Boycott wasn’t the most popular cricketer due to the fact that he was never the most exciting batsman to watch, but if you wanted someone to bat the whole day, Boycott was definitely your man. His solid defence and the price that he put on his wicket made him one of the best opening batsmen the cricketing world has seen. He played for Yorkshire from 1962 until 1986 and in this time, he scored 48,426 first-class runs (151 centuries and 238 half-centuries) at an average of 56.83. In List A cricket, he scored 10.095 runs (8 centuries and 74 half-centuries) at an average of 39.12.
He was a regular in the England team and scored 8,114 test runs (22 centuries and 42 half-centuries) at an average of 47.72. When his England career ended, he was the leading run scorer for his country, which earned him an OBE.
Vaughan is an opening batsman that played for Yorkshire from 1993 all the way up until 2009. During his playing career at the club, he played 268 first-class matches where he amassed 16,295 runs (42 centuries and 68 half-centuries) at an average of 36.95. He also played in 282 List A matches where he scored 7,238 runs at an average of 29.18.

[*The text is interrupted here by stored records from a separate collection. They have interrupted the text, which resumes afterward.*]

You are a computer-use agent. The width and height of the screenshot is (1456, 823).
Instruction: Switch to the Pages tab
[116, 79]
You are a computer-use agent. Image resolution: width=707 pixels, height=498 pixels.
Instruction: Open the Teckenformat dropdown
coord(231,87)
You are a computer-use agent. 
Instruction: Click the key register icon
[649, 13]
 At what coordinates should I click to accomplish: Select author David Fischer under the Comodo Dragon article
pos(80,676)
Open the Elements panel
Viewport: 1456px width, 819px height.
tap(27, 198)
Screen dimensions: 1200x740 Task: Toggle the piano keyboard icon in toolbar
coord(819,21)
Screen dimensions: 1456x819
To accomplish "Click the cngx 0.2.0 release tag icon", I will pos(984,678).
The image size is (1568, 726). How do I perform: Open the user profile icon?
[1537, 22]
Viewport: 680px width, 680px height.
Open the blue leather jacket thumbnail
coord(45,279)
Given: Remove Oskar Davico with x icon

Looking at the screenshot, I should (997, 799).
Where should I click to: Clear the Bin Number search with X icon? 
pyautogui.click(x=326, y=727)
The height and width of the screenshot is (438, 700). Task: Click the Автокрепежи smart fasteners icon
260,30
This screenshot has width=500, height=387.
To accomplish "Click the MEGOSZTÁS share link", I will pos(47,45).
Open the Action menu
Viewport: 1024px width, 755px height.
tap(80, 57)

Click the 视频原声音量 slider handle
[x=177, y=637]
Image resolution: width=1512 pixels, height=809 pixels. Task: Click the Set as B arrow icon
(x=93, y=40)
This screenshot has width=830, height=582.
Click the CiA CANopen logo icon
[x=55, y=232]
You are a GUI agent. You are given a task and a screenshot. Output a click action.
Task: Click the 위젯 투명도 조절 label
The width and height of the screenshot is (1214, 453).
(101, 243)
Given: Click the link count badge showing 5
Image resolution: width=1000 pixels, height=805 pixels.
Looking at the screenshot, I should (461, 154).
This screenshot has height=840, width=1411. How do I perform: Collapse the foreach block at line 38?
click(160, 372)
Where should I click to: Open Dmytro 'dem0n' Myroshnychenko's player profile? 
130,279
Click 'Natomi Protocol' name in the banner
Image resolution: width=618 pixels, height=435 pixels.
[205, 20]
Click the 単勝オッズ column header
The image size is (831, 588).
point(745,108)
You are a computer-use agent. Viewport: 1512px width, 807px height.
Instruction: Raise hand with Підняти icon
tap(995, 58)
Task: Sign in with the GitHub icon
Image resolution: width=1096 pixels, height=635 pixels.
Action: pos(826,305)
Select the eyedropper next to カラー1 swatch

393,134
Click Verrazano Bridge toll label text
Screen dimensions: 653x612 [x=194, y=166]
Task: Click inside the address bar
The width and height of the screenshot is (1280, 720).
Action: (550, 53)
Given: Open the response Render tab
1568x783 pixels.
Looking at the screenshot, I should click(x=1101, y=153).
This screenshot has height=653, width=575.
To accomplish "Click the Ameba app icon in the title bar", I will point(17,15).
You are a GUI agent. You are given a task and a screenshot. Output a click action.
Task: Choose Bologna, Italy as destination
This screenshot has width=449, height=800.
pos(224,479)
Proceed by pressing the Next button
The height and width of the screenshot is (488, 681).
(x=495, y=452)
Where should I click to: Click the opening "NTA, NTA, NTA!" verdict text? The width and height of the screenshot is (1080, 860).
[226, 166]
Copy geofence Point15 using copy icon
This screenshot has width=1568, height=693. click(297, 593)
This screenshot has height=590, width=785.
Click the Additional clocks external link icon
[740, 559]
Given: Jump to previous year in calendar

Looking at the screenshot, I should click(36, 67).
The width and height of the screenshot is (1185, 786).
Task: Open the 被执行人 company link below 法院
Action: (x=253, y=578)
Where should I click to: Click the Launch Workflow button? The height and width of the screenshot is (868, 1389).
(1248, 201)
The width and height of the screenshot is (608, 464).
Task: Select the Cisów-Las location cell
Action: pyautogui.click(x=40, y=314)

His batting ability and his leadership qualities led to him becoming the England captain for the test team between 2003 and 2008, the captain of the ODI team from 2003 until 2007, and the captain of the T20 team from 2005 until 2007. He played 82 test matches for his country and scored 5,719 runs (18 centuries and 18 half-centuries) at an average of 41.44. In the 86 ODI matches that he played, he scored 1,982 runs (16 half-centuries) at an average of 27.15. He played just the two T20I matches, scoring 27 runs at an average of 13.50. His services to England cricket earned him an OBE.
Root has played for Yorkshire since 2009 and is the current England captain in test cricket. He can play anywhere in the top order, but he prefers to bat at number 4. He has been likened to Michael Vaughan and many are tipping him to be England’s top scorer by the time he calls an end to his international career. Root was part of the ODI team that were victorious at the 2019 Cricket World Cup.
For Yorkshire, Root has scored 11,129 first-class runs (26 centuries and 62 half-centuries) at an average of 48.17. When it comes to List A cricket, he has scored 6,464 runs (15 centuries and 38 half-centuries) at an average of 47.88. When it comes to his England career, he has played 86 tests, scoring 7,043 runs (16 centuries and 45 half-centuries) at an average of 48.00. In the 136 ODI matches that he has played, he has scored 5,579 runs (16 centuries and 31 half-centuries) at an average of 51.65. He has played 32 T20I matches and has scored 893 runs at an average of 35.72.